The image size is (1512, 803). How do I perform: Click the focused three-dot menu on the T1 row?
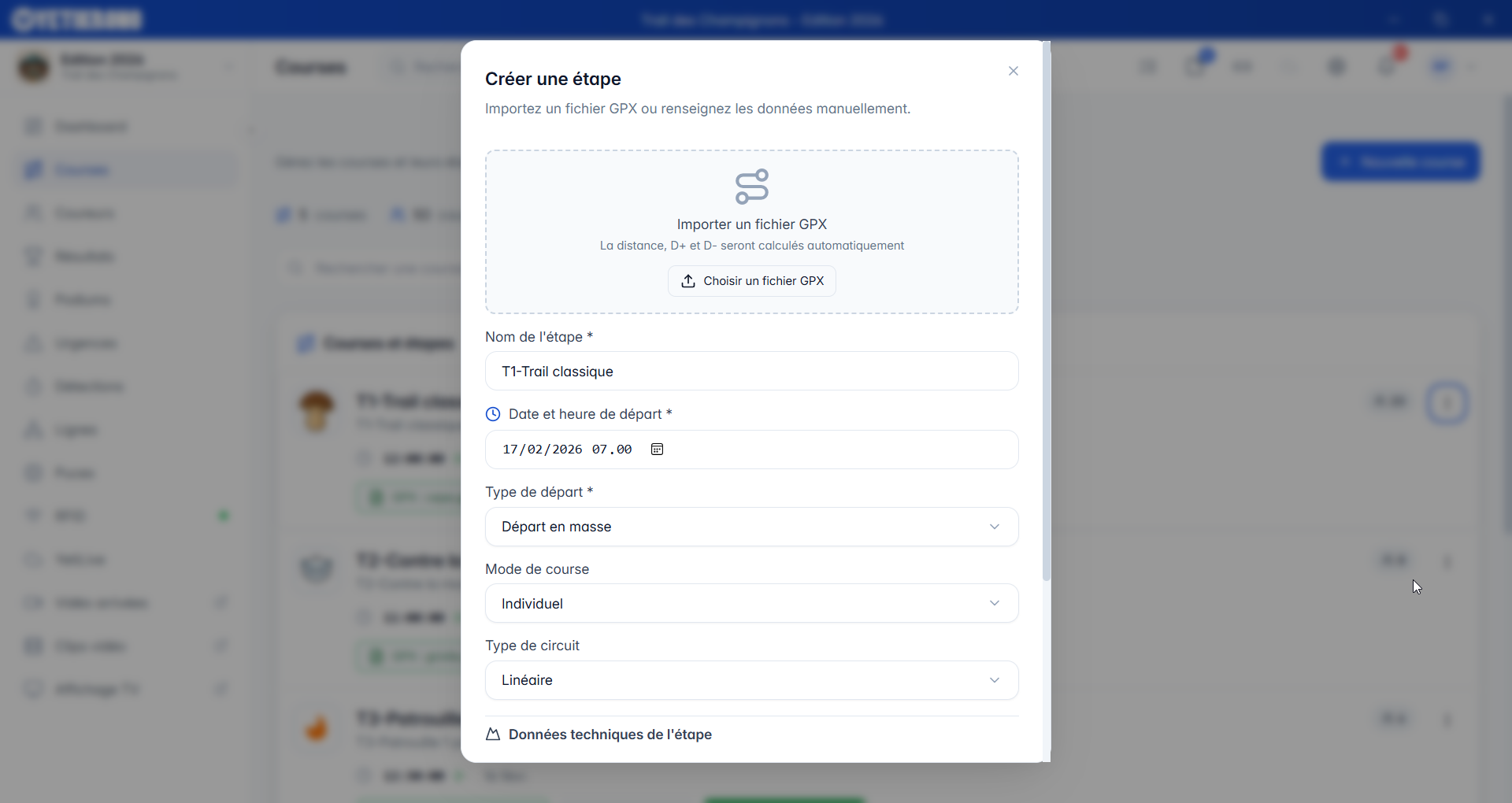coord(1447,403)
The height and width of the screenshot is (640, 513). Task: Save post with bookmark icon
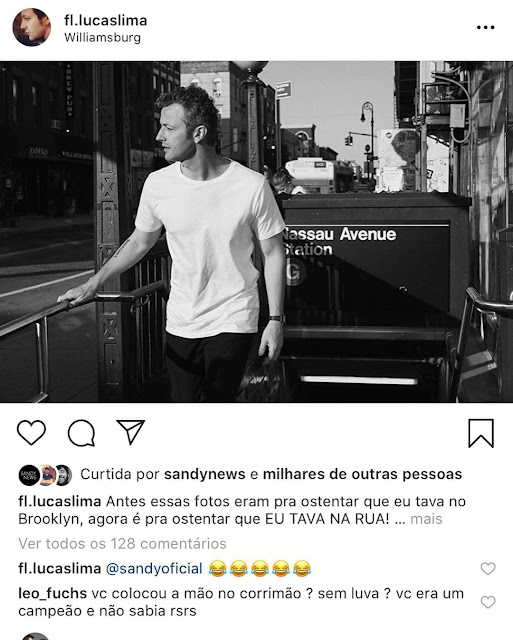pos(481,433)
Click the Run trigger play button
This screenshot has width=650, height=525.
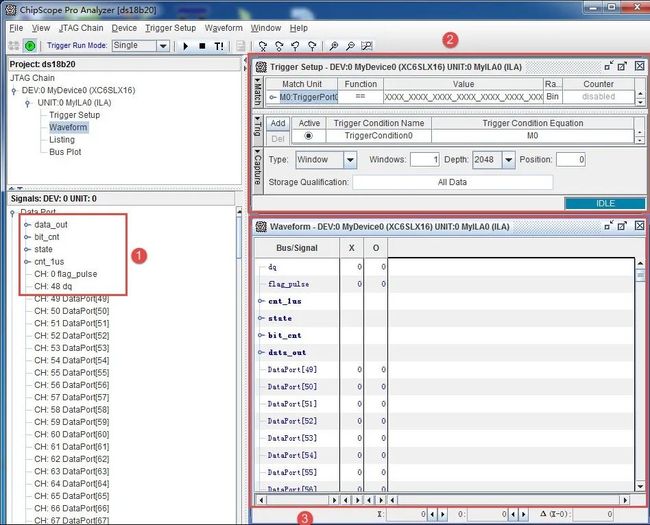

**Task to complete:** Could you retype every line above exactly as it appears, skipping the pictures?

**Result of this exercise:**
The image size is (1512, 803). How do I perform: Click the focused three-dot menu on the T1 row?
coord(1447,403)
The height and width of the screenshot is (640, 513). Task: Save post with bookmark icon
pos(481,433)
Click the Run trigger play button
This screenshot has width=650, height=525.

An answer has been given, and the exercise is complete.